Task material -

^^^^

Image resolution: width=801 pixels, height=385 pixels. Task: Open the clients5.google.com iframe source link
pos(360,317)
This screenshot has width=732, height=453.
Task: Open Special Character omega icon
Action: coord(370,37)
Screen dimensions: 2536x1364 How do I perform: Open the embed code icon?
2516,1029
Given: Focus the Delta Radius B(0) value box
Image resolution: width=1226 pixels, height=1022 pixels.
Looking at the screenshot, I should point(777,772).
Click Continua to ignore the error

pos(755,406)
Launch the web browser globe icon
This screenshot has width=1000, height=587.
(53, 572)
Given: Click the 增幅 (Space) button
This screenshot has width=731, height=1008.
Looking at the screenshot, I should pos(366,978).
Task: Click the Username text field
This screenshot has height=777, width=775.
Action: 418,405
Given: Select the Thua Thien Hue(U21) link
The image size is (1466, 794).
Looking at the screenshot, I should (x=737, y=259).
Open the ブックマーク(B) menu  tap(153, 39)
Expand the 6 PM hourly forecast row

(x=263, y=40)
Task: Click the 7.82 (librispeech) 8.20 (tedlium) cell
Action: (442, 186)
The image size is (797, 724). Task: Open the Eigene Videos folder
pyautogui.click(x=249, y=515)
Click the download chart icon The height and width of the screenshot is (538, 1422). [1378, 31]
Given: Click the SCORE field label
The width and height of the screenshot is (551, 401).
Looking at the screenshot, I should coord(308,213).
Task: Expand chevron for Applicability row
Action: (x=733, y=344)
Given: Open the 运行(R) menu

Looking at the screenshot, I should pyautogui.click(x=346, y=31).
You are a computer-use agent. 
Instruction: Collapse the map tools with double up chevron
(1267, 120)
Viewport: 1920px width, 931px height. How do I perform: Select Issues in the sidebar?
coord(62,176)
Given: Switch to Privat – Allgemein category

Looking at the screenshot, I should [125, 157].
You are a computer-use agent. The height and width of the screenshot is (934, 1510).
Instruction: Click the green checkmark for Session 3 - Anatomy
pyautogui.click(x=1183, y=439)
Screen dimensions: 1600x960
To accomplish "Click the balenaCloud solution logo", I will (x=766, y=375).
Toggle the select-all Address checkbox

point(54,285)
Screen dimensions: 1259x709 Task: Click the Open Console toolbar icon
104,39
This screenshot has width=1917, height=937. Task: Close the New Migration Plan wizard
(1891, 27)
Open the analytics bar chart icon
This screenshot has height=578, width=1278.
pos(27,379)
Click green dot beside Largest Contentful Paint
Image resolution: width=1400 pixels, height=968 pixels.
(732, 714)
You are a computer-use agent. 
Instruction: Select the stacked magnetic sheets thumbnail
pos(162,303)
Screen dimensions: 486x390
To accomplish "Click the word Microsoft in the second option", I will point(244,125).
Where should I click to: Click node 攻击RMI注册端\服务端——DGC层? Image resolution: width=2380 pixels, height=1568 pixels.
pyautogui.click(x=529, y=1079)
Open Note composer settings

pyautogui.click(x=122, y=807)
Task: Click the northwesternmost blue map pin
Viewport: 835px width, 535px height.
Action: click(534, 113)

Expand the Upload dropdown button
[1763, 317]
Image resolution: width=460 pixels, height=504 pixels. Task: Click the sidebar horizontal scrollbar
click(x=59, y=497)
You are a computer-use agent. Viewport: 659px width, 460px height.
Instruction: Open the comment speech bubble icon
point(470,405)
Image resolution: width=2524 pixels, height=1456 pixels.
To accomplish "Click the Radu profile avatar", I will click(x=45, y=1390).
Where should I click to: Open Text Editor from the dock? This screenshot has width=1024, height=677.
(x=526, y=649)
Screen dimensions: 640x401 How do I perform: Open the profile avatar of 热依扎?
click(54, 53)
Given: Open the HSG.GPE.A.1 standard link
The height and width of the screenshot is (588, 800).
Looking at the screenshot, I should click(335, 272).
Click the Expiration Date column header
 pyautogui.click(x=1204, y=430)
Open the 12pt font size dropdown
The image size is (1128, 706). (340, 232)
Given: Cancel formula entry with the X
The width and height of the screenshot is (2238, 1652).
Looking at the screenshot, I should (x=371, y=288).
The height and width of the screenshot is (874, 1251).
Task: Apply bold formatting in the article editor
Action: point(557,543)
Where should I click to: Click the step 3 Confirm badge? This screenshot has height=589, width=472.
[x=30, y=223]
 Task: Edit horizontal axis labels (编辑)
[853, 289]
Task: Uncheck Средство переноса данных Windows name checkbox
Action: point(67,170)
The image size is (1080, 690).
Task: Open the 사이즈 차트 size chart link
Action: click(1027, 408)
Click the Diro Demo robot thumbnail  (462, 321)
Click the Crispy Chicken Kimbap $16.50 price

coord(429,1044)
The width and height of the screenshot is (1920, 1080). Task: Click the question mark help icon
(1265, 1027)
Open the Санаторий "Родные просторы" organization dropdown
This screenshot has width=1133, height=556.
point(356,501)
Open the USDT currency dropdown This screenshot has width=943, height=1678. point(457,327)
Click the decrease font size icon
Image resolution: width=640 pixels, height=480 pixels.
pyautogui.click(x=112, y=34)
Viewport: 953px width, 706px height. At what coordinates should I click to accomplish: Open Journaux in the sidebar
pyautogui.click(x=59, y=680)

^^^^

Exercise goal - Print all of the entries above again line for line, with no changes.

Solution -
Image resolution: width=801 pixels, height=385 pixels. Task: Open the clients5.google.com iframe source link
pos(360,317)
This screenshot has width=732, height=453.
Task: Open Special Character omega icon
Action: coord(370,37)
Screen dimensions: 2536x1364 How do I perform: Open the embed code icon?
2516,1029
Given: Focus the Delta Radius B(0) value box
Image resolution: width=1226 pixels, height=1022 pixels.
Looking at the screenshot, I should point(777,772).
Click Continua to ignore the error

pos(755,406)
Launch the web browser globe icon
This screenshot has width=1000, height=587.
(53, 572)
Given: Click the 增幅 (Space) button
This screenshot has width=731, height=1008.
Looking at the screenshot, I should pos(366,978).
Task: Click the Username text field
This screenshot has height=777, width=775.
Action: 418,405
Given: Select the Thua Thien Hue(U21) link
The image size is (1466, 794).
Looking at the screenshot, I should (x=737, y=259).
Open the ブックマーク(B) menu  tap(153, 39)
Expand the 6 PM hourly forecast row

(x=263, y=40)
Task: Click the 7.82 (librispeech) 8.20 (tedlium) cell
Action: (442, 186)
The image size is (797, 724). Task: Open the Eigene Videos folder
pyautogui.click(x=249, y=515)
Click the download chart icon The height and width of the screenshot is (538, 1422). [1378, 31]
Given: Click the SCORE field label
The width and height of the screenshot is (551, 401).
Looking at the screenshot, I should coord(308,213).
Task: Expand chevron for Applicability row
Action: (x=733, y=344)
Given: Open the 运行(R) menu

Looking at the screenshot, I should pyautogui.click(x=346, y=31).
You are a computer-use agent. 
Instruction: Collapse the map tools with double up chevron
(1267, 120)
Viewport: 1920px width, 931px height. How do I perform: Select Issues in the sidebar?
coord(62,176)
Given: Switch to Privat – Allgemein category

Looking at the screenshot, I should [125, 157].
You are a computer-use agent. The height and width of the screenshot is (934, 1510).
Instruction: Click the green checkmark for Session 3 - Anatomy
pyautogui.click(x=1183, y=439)
Screen dimensions: 1600x960
To accomplish "Click the balenaCloud solution logo", I will (x=766, y=375).
Toggle the select-all Address checkbox

point(54,285)
Screen dimensions: 1259x709 Task: Click the Open Console toolbar icon
104,39
This screenshot has width=1917, height=937. Task: Close the New Migration Plan wizard
(1891, 27)
Open the analytics bar chart icon
This screenshot has height=578, width=1278.
pos(27,379)
Click green dot beside Largest Contentful Paint
Image resolution: width=1400 pixels, height=968 pixels.
(732, 714)
You are a computer-use agent. 
Instruction: Select the stacked magnetic sheets thumbnail
pos(162,303)
Screen dimensions: 486x390
To accomplish "Click the word Microsoft in the second option", I will point(244,125).
Where should I click to: Click node 攻击RMI注册端\服务端——DGC层? Image resolution: width=2380 pixels, height=1568 pixels.
pyautogui.click(x=529, y=1079)
Open Note composer settings

pyautogui.click(x=122, y=807)
Task: Click the northwesternmost blue map pin
Viewport: 835px width, 535px height.
Action: click(534, 113)

Expand the Upload dropdown button
[1763, 317]
Image resolution: width=460 pixels, height=504 pixels. Task: Click the sidebar horizontal scrollbar
click(x=59, y=497)
You are a computer-use agent. Viewport: 659px width, 460px height.
Instruction: Open the comment speech bubble icon
point(470,405)
Image resolution: width=2524 pixels, height=1456 pixels.
To accomplish "Click the Radu profile avatar", I will click(x=45, y=1390).
Where should I click to: Open Text Editor from the dock? This screenshot has width=1024, height=677.
(x=526, y=649)
Screen dimensions: 640x401 How do I perform: Open the profile avatar of 热依扎?
click(54, 53)
Given: Open the HSG.GPE.A.1 standard link
The height and width of the screenshot is (588, 800).
Looking at the screenshot, I should click(335, 272).
Click the Expiration Date column header
 pyautogui.click(x=1204, y=430)
Open the 12pt font size dropdown
The image size is (1128, 706). (340, 232)
Given: Cancel formula entry with the X
The width and height of the screenshot is (2238, 1652).
Looking at the screenshot, I should (x=371, y=288).
The height and width of the screenshot is (874, 1251).
Task: Apply bold formatting in the article editor
Action: point(557,543)
Where should I click to: Click the step 3 Confirm badge? This screenshot has height=589, width=472.
[x=30, y=223]
 Task: Edit horizontal axis labels (编辑)
[853, 289]
Task: Uncheck Средство переноса данных Windows name checkbox
Action: point(67,170)
The image size is (1080, 690).
Task: Open the 사이즈 차트 size chart link
Action: click(1027, 408)
Click the Diro Demo robot thumbnail  (462, 321)
Click the Crispy Chicken Kimbap $16.50 price

coord(429,1044)
The width and height of the screenshot is (1920, 1080). Task: Click the question mark help icon
(1265, 1027)
Open the Санаторий "Родные просторы" organization dropdown
This screenshot has width=1133, height=556.
point(356,501)
Open the USDT currency dropdown This screenshot has width=943, height=1678. point(457,327)
Click the decrease font size icon
Image resolution: width=640 pixels, height=480 pixels.
pyautogui.click(x=112, y=34)
Viewport: 953px width, 706px height. At what coordinates should I click to accomplish: Open Journaux in the sidebar
pyautogui.click(x=59, y=680)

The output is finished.